(Collected data)
**********

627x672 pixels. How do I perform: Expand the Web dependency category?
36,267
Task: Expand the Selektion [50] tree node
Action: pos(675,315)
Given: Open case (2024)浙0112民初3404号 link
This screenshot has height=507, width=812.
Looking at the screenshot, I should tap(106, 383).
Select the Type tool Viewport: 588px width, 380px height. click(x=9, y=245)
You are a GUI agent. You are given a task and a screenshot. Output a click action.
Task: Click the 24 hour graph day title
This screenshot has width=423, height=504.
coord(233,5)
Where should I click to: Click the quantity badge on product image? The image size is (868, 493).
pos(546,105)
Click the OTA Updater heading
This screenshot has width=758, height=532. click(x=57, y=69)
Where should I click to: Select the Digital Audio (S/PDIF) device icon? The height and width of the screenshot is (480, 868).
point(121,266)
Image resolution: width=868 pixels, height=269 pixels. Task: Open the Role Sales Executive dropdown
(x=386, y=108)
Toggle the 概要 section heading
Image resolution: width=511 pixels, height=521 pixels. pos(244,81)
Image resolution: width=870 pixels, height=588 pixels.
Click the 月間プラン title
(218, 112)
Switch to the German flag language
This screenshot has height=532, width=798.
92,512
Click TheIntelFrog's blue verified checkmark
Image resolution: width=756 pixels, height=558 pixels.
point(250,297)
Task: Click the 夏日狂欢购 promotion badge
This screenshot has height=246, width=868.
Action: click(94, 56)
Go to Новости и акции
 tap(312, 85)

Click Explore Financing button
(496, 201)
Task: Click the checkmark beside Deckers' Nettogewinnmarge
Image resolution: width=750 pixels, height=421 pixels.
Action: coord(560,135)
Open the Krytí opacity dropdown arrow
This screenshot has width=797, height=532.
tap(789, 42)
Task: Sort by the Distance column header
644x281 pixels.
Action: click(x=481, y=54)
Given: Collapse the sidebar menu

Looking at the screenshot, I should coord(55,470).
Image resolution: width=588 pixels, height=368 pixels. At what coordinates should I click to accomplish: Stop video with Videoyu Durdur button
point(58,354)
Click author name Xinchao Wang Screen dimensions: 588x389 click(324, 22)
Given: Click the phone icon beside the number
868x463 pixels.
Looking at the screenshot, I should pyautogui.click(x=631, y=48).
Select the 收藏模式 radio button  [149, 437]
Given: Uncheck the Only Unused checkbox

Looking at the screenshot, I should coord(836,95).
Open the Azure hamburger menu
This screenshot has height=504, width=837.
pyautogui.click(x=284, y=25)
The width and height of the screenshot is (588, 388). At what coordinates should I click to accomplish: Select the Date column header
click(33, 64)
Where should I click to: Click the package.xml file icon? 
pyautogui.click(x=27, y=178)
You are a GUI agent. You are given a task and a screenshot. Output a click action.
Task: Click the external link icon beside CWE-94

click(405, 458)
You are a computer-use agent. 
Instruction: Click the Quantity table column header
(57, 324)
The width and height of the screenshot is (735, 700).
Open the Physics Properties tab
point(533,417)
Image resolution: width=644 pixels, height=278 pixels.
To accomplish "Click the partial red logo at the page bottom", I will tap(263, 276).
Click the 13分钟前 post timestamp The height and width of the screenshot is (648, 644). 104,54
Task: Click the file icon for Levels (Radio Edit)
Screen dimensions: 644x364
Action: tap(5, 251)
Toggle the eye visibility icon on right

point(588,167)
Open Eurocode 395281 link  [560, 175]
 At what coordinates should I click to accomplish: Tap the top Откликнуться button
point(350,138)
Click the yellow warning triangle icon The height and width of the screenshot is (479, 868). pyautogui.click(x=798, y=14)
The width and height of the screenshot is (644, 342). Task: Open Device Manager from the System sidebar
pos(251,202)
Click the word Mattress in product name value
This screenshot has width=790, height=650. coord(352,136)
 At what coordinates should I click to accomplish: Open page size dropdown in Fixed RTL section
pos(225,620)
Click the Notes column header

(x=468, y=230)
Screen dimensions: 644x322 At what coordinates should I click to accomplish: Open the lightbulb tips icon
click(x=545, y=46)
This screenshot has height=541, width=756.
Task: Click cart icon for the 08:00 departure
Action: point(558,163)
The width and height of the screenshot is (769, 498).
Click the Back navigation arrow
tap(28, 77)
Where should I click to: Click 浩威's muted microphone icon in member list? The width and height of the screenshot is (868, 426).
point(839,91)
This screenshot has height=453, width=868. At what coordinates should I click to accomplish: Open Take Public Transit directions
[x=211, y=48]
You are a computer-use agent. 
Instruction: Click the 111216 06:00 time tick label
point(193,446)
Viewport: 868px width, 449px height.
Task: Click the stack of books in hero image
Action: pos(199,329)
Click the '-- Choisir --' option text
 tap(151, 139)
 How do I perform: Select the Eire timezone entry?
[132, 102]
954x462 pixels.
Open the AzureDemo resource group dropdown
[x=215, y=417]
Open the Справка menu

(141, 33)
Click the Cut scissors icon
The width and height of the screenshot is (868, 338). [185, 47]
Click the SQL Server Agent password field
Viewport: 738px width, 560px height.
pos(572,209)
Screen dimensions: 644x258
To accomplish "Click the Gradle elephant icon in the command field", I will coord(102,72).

**********

_AIM OF THE EXERCISE_
The answer should be the entries, given again without a single difference.

_SOLUTION FOR THIS EXERCISE_
627x672 pixels. How do I perform: Expand the Web dependency category?
36,267
Task: Expand the Selektion [50] tree node
Action: pos(675,315)
Given: Open case (2024)浙0112民初3404号 link
This screenshot has height=507, width=812.
Looking at the screenshot, I should tap(106, 383).
Select the Type tool Viewport: 588px width, 380px height. click(x=9, y=245)
You are a GUI agent. You are given a task and a screenshot. Output a click action.
Task: Click the 24 hour graph day title
This screenshot has width=423, height=504.
coord(233,5)
Where should I click to: Click the quantity badge on product image? The image size is (868, 493).
pos(546,105)
Click the OTA Updater heading
This screenshot has width=758, height=532. click(x=57, y=69)
Where should I click to: Select the Digital Audio (S/PDIF) device icon? The height and width of the screenshot is (480, 868).
point(121,266)
Image resolution: width=868 pixels, height=269 pixels. Task: Open the Role Sales Executive dropdown
(x=386, y=108)
Toggle the 概要 section heading
Image resolution: width=511 pixels, height=521 pixels. pos(244,81)
Image resolution: width=870 pixels, height=588 pixels.
Click the 月間プラン title
(218, 112)
Switch to the German flag language
This screenshot has height=532, width=798.
92,512
Click TheIntelFrog's blue verified checkmark
Image resolution: width=756 pixels, height=558 pixels.
point(250,297)
Task: Click the 夏日狂欢购 promotion badge
This screenshot has height=246, width=868.
Action: click(94, 56)
Go to Новости и акции
 tap(312, 85)

Click Explore Financing button
(496, 201)
Task: Click the checkmark beside Deckers' Nettogewinnmarge
Image resolution: width=750 pixels, height=421 pixels.
Action: coord(560,135)
Open the Krytí opacity dropdown arrow
This screenshot has width=797, height=532.
tap(789, 42)
Task: Sort by the Distance column header
644x281 pixels.
Action: click(x=481, y=54)
Given: Collapse the sidebar menu

Looking at the screenshot, I should coord(55,470).
Image resolution: width=588 pixels, height=368 pixels. At what coordinates should I click to accomplish: Stop video with Videoyu Durdur button
point(58,354)
Click author name Xinchao Wang Screen dimensions: 588x389 click(324, 22)
Given: Click the phone icon beside the number
868x463 pixels.
Looking at the screenshot, I should pyautogui.click(x=631, y=48).
Select the 收藏模式 radio button  [149, 437]
Given: Uncheck the Only Unused checkbox

Looking at the screenshot, I should coord(836,95).
Open the Azure hamburger menu
This screenshot has height=504, width=837.
pyautogui.click(x=284, y=25)
The width and height of the screenshot is (588, 388). At what coordinates should I click to accomplish: Select the Date column header
click(33, 64)
Where should I click to: Click the package.xml file icon? 
pyautogui.click(x=27, y=178)
You are a GUI agent. You are given a task and a screenshot. Output a click action.
Task: Click the external link icon beside CWE-94

click(405, 458)
You are a computer-use agent. 
Instruction: Click the Quantity table column header
(57, 324)
The width and height of the screenshot is (735, 700).
Open the Physics Properties tab
point(533,417)
Image resolution: width=644 pixels, height=278 pixels.
To accomplish "Click the partial red logo at the page bottom", I will tap(263, 276).
Click the 13分钟前 post timestamp The height and width of the screenshot is (648, 644). 104,54
Task: Click the file icon for Levels (Radio Edit)
Screen dimensions: 644x364
Action: tap(5, 251)
Toggle the eye visibility icon on right

point(588,167)
Open Eurocode 395281 link  [560, 175]
 At what coordinates should I click to accomplish: Tap the top Откликнуться button
point(350,138)
Click the yellow warning triangle icon The height and width of the screenshot is (479, 868). pyautogui.click(x=798, y=14)
The width and height of the screenshot is (644, 342). Task: Open Device Manager from the System sidebar
pos(251,202)
Click the word Mattress in product name value
This screenshot has width=790, height=650. coord(352,136)
 At what coordinates should I click to accomplish: Open page size dropdown in Fixed RTL section
pos(225,620)
Click the Notes column header

(x=468, y=230)
Screen dimensions: 644x322 At what coordinates should I click to accomplish: Open the lightbulb tips icon
click(x=545, y=46)
This screenshot has height=541, width=756.
Task: Click cart icon for the 08:00 departure
Action: point(558,163)
The width and height of the screenshot is (769, 498).
Click the Back navigation arrow
tap(28, 77)
Where should I click to: Click 浩威's muted microphone icon in member list? The width and height of the screenshot is (868, 426).
point(839,91)
This screenshot has height=453, width=868. At what coordinates should I click to accomplish: Open Take Public Transit directions
[x=211, y=48]
You are a computer-use agent. 
Instruction: Click the 111216 06:00 time tick label
point(193,446)
Viewport: 868px width, 449px height.
Task: Click the stack of books in hero image
Action: pos(199,329)
Click the '-- Choisir --' option text
 tap(151, 139)
 How do I perform: Select the Eire timezone entry?
[132, 102]
954x462 pixels.
Open the AzureDemo resource group dropdown
[x=215, y=417]
Open the Справка menu

(141, 33)
Click the Cut scissors icon
The width and height of the screenshot is (868, 338). [185, 47]
Click the SQL Server Agent password field
Viewport: 738px width, 560px height.
pos(572,209)
Screen dimensions: 644x258
To accomplish "Click the Gradle elephant icon in the command field", I will coord(102,72).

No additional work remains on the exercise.